Ее слова прозвучали громовым раскатом для этой Дамы. Она меня любила; потому она почувствовала [308] при этом большое горе. Она не подала никакого вида, потому что ей показалось бесславным выказывать такую склонность к столь недостойному человеку. Однако, если бы темнота не скрыла ее лица, эта девица без особого труда раскрыла бы все, что происходило в ее сердце. Она заметила, тем не менее, в какое изумление привели ее эти слова. Дама замерла в совершенной растерянности и после довольно долгой паузы спросила ее о подробностях, какие уже не позволили бы ей сомневаться в том, что она услышала.

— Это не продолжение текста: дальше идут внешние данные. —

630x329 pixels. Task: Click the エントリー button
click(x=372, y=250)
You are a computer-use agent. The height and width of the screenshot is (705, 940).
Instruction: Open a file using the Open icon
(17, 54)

Не следует бегать за двумя зайцами разом
Эта девица, обвинившая меня в мошенничестве, дабы лучше прикрыть свое и лучше злоупотреблять доверием госпожи, прикинулась несколько дней назад, будто не может больше помешать себе признать мои достоинства и быть ими сраженной. Я был весьма изумлен, услышав от нее подобные речи; она всегда представлялась мне очень мудрой и была такой на самом деле. Но говорила она со мной в такой манере вовсе не по склонности, но чтобы навсегда сохранить ту же власть над душой ее госпожи. Она намеревалась, заманив меня в сети, столь ловко ею для меня расставленные, заставить ее порвать наши отношения, причем так, чтобы я никогда не смог восстановить их. Она слишком хорошо в этом преуспела — я позволил себе, то ли из любезности, или же из страха, как бы не нажить себе врага, заверить ее, что если она меня любила, то и я ее любил не меньше. Даже вовсе не от меня зависело, что я не доказал ей этого более ощутимыми знаками — светский обычай уверил меня, что я могу дать ей этот знак удовлетворения, никоим образом не нарушая моей обязанности к ее госпоже.

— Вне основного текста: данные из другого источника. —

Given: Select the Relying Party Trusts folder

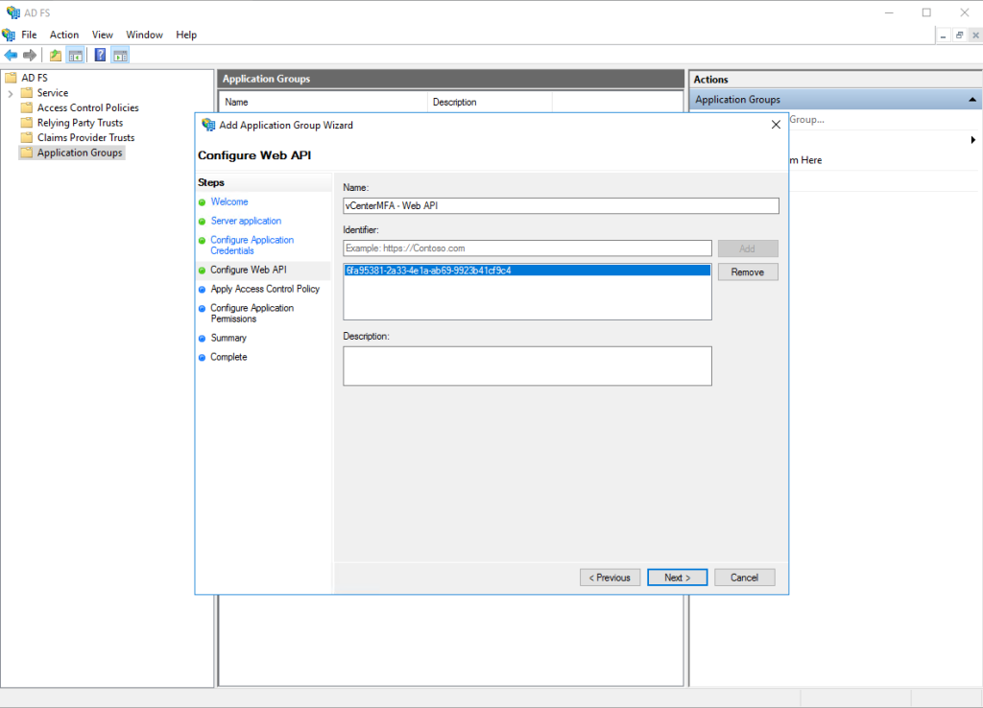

Она была слишком мудра, не позволив мне это, и слишком зла, убедив меня в том, что ее отказ не должен лишать меня всякой надежды лучше преуспеть в другой раз. Мы остановились на этом в тот день, но когда, движимый силой моего темперамента, а немного и гордостью, я заговорил с ней в том [310] же тоне, как только увидел ее в следующий раз, мне очень скоро пришлось в этом раскаяться. Я не мог бы более дурно выбрать для этого время, поскольку она предложила своей госпоже спрятаться за драпировкой, откуда та могла бы меня видеть и слышать без моего ведома. Эта Дама вышла из своего укрытия, и кто был действительно поражен, так это я, когда увидел ее перед своими глазами. Изумление сделало меня столь озадаченным, что я не догадался, какую со мной сыграли шутку; и когда бы меня застали за самым черным делом на свете, я не был бы более смущен. У меня не было сил произнести ни звука; таким образом, Дама осыпала меня тысячью упреков, а я не мог подобрать ни единого слова, чтобы извиниться. Наконец, полагаю, я так бы и остался немым, если бы она не закончила свою речь требованием, чтобы ноги моей больше не было в ее доме.

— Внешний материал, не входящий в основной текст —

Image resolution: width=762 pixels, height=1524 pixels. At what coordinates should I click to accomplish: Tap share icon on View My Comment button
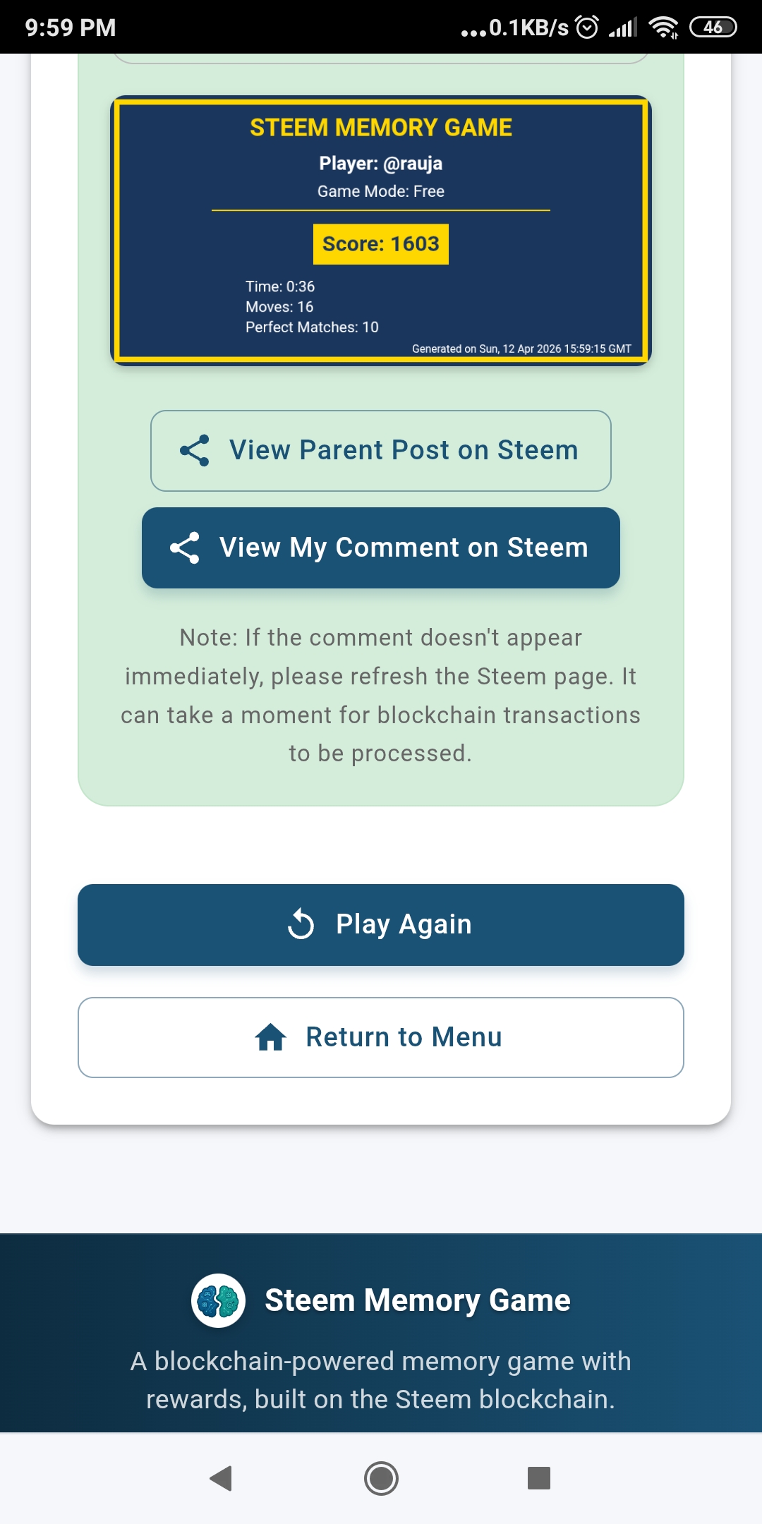[185, 548]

Если бы я был только влюбленным, может быть, я бы ей подчинился, не осмелившись ответить; но так как речь шла о моем состоянии, а также о покое моего сердца, попытавшись убедить ее отречься от этого запрета, я взял слово и сказал ей все, что считал способным утихомирить ее гнев. Если бы я сказал правду, может быть, я бы и добился цели; но так как я находил недостойным честного человека похваляться заигрываниями ее камеристки, то промолчал об этом обстоятельстве, единственно способном оправдать меня в ее душе, и, возможно, раскрывшем бы ей всю злобу, какой она и вообразить себе не могла.